The replacement of the Irish Bank Resolution Corporation promissory notes with long-term government bonds will reduce the State's funding requirement by €2 billion a year over the next decade.

The deal on extending the maturities on the European portion of our troika bailout loans is worth a similar amount.

So the State's funding requirement has been reduced by €40 billion over the next decade, easing a lot of nerves in the markets about our ability to repay our debts.

Carried away
Not that we should be getting too carried away.

Ireland’s national debt still rose by €18.5 billion in 2012 and finished the year at a record €137.6 billion. Our debt servicing costs rose to €6.5 billion last year from €5.4 billion in 2011. That’s a hefty burden for a State that generates about €42 billion in total income annually.

The vast bulk of the increase in our national debt was represented by the €14.9 billion exchequer deficit in 2012. That has reduced this year due to the package of measures in last December’s budget but we’re still borrowing about €1 billion a month to fund the State.

The projected general government deficit – a gross measure that doesn’t take account of the State’s cash balances and other financial assets – relative to our GDP will peak this year at 123.3 per cent.

The NTMA has accumulated a pot of funds that will tide us over until the end of 2014. That’s one full year after the bailout programme ends.

When asked if this might be a good time to tap the markets for more funds given the current low interest rate on our bonds, the NTMA's chief executive John Corrigan said: "Our thinking at the moment is to leave it until the fourth quarter [of 2013] and at that stage the market will have sight, hopefully, of the exit arrangement [from the troika bailout] and also the budget. I would anticipate they would both be positive factors in relation to the price [we will get on our bonds]."

Figures from the NTMA yesterday show that there is a bond maturity of €7.6 billion next January – which we know is funded. In 2015, bonds worth €3.6 billion mature in February, while bonds of €10.2 billion will mature in April 2016.

The Minister said he was “confident” that the NTMA would as “successful going forward as they have been” to date in refinancing the country’s borrowings.

Ireland is due to exit its troika bailout programme on December 15th. Mr Noonan made it clear that some form of “back-stop” arrangement with the EU and IMF would be desirable as it would give “added confidence” to the markets that we can once again stand on our own two feet.

Mr Corrigan said it would be “sensible” to have such a safety net in place as a counter to any external shocks that might affect our recovery.

Neither the Minister nor the IMF and European Commission would be drawn yesterday on the specifics around what form such a precautionary line of credit would take.

'Tossing ideas'
The Minister said he has been "tossing ideas" around on the back-stop arrangement with the IMF, commission and the European Central Bank.

Such arrangements do not typically last for more than 12 months, he said.

What type of conditionality might apply?
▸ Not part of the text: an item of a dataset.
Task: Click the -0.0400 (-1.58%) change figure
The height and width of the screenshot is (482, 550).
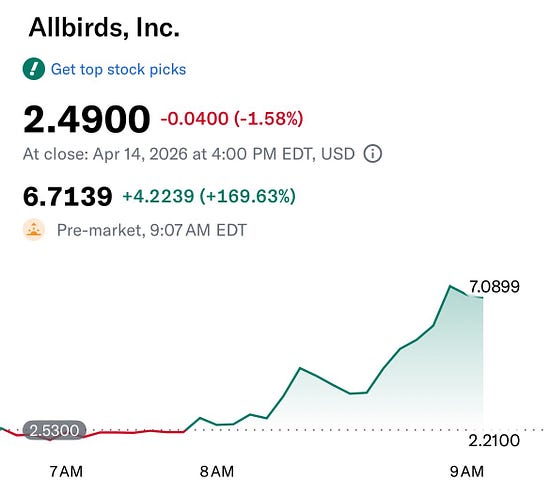Action: pos(232,119)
None in a fiscal sense, the Minister said. This was due to the requirements that are laid down in the fine print of the fiscal union in the euro zone and the new arrangements that now apply to co-ordinating the timing of national budgets.

“So the only condition that I have discussed is that...we would stress test our banks and we would like to do that in close proximity to the general run of stress testing [of banks] across Europe,” Mr Noonan said, adding that the stress tests are likely to happen in the second quarter of 2014.

“That would be the condition,” he added. “There would be no problem with that, we volunteered that condition.”

In briefings yesterday the IMF and European Commission were coy on the issue of conditionality. Craig Beaumont, who heads the IMF's mission in Ireland, said the Government would have to formally request such an arrangement before any agreement on the terms could be considered.